Doing online experiments on a real-world system on real users in real time is extremely complicated and tricky to configure and interpret. Someone could argue, that in the offline data set, it is not mentioned what else the user saw on the screen when making decisions about the next item. For example, if an existing system was providing recommendations on the screen, that could have biased the data based on “what” was recommended and “where” on the user’s screen it was shown (e.g., center bias). Moreover, someone could argue that in the online experiments, there could have been some confounding factors, such as latency differences in the recommendation algorithms, or perhaps pre-existing differences in engagement between the two under comparison user groups, that could have affected the outcome. We have to mentioned that, the interface used to provide the recommended items, is shown in Figure 1, which depicts the items which are similar to the target item that the user interacts with.

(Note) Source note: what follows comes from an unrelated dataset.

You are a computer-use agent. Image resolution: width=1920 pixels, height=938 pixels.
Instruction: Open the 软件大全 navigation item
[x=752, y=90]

Another challenge for the offline evaluation of recommender systems is the identification of the size of the future horizon for our predictions and the time window size of how far back into the past we should go and exploit information to train our models. In this work, we have seen some evidence that these thresholds are very sensitive to the items’ life span and to how often users re-appear into the system. However, we need to make further investigations to prove this correlation. In any case, these factors should be taken under consideration for further optimising the recommendation accuracy.

Our method is content agnostic and can be applied to different recommendation domains i.e., news recommendations in social media or even medicine recommendations for patients based on their Electronic Health Records (EHRs). Please note that for each different domain, our method only needs to sequentially process the user-item interactions. For example, in healthcare we can process the therapeutics (sessions) of patients (users) to consider the medicines (items) which were prescribed in each therapeutic.

## 8. 结论 Conclusion

In this paper, we proposed a Markov Chain-based TPM method to reveal the short-term intentions of individuals. We have evaluated experimentally our method and compare it against baselines and state-of-the-art algorithms in an offline and an online evaluation setting. We have shown the superiority of our method over its competitors specifically for the case where the items’ life span is very short (i.e., news and tv programs). As future work, we would like to test what is the users’ perception over different explanation styles (i.e., item-based, user-based, session-based, etc.), whenever users get an explanation along with a recommendation for reasons of transparency and accountability. Moreover, we plan to extend our algorithm to consider both the intra- and the inter-session item similarities, to deal with the problem of extreme data sparsity in user sessions.